_DATA SHOWN_:
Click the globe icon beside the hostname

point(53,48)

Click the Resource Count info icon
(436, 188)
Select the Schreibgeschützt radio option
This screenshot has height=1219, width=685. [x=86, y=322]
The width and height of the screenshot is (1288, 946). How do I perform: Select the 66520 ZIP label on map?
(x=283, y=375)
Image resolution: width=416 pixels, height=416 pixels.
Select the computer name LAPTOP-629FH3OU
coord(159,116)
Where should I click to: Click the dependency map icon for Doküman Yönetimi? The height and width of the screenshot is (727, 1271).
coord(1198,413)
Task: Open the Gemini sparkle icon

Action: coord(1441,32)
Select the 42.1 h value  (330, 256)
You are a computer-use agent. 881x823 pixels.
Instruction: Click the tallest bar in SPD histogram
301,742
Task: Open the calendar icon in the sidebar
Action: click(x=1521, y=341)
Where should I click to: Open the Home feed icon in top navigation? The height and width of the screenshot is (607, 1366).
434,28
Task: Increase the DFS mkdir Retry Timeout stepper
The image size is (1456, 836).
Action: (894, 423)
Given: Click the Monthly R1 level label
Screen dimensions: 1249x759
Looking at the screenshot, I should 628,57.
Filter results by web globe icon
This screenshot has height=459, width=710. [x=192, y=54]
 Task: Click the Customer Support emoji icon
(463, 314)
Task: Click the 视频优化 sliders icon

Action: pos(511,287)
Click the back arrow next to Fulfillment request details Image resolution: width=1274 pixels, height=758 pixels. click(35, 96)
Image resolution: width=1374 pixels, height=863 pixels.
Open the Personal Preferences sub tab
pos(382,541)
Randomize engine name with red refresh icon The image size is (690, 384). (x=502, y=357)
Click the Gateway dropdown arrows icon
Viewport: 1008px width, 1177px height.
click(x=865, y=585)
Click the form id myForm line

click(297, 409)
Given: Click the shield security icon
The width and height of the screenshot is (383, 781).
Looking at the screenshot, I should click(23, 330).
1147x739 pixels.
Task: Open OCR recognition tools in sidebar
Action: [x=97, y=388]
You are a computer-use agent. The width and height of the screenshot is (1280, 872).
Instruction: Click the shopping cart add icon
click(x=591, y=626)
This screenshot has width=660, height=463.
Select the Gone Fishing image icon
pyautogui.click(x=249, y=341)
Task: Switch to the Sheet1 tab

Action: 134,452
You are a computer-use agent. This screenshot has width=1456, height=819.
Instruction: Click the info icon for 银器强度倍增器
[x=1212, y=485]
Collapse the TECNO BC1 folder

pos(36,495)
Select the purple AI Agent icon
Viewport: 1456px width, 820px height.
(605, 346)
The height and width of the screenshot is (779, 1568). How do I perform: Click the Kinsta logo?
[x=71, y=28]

_WHAT YOU WILL DO_:
Rewrite the listing above, replacing every "Select" with "Choose" and leaving everything else unchanged.

_OUTPUT OF THE EXERCISE_:
Click the globe icon beside the hostname

point(53,48)

Click the Resource Count info icon
(436, 188)
Choose the Schreibgeschützt radio option
This screenshot has height=1219, width=685. [x=86, y=322]
The width and height of the screenshot is (1288, 946). How do I perform: Choose the 66520 ZIP label on map?
(x=283, y=375)
Image resolution: width=416 pixels, height=416 pixels.
Choose the computer name LAPTOP-629FH3OU
coord(159,116)
Where should I click to: Click the dependency map icon for Doküman Yönetimi? The height and width of the screenshot is (727, 1271).
coord(1198,413)
Task: Open the Gemini sparkle icon

Action: coord(1441,32)
Choose the 42.1 h value  (330, 256)
You are a computer-use agent. 881x823 pixels.
Instruction: Click the tallest bar in SPD histogram
301,742
Task: Open the calendar icon in the sidebar
Action: click(x=1521, y=341)
Where should I click to: Open the Home feed icon in top navigation? The height and width of the screenshot is (607, 1366).
434,28
Task: Increase the DFS mkdir Retry Timeout stepper
The image size is (1456, 836).
Action: (894, 423)
Given: Click the Monthly R1 level label
Screen dimensions: 1249x759
Looking at the screenshot, I should 628,57.
Filter results by web globe icon
This screenshot has height=459, width=710. [x=192, y=54]
 Task: Click the Customer Support emoji icon
(463, 314)
Task: Click the 视频优化 sliders icon

Action: pos(511,287)
Click the back arrow next to Fulfillment request details Image resolution: width=1274 pixels, height=758 pixels. click(35, 96)
Image resolution: width=1374 pixels, height=863 pixels.
Open the Personal Preferences sub tab
pos(382,541)
Randomize engine name with red refresh icon The image size is (690, 384). (x=502, y=357)
Click the Gateway dropdown arrows icon
Viewport: 1008px width, 1177px height.
click(x=865, y=585)
Click the form id myForm line

click(297, 409)
Given: Click the shield security icon
The width and height of the screenshot is (383, 781).
Looking at the screenshot, I should click(23, 330).
1147x739 pixels.
Task: Open OCR recognition tools in sidebar
Action: [x=97, y=388]
You are a computer-use agent. The width and height of the screenshot is (1280, 872).
Instruction: Click the shopping cart add icon
click(x=591, y=626)
This screenshot has width=660, height=463.
Choose the Gone Fishing image icon
pyautogui.click(x=249, y=341)
Task: Switch to the Sheet1 tab

Action: 134,452
You are a computer-use agent. This screenshot has width=1456, height=819.
Instruction: Click the info icon for 银器强度倍增器
[x=1212, y=485]
Collapse the TECNO BC1 folder

pos(36,495)
Choose the purple AI Agent icon
Viewport: 1456px width, 820px height.
(605, 346)
The height and width of the screenshot is (779, 1568). How do I perform: Click the Kinsta logo?
[x=71, y=28]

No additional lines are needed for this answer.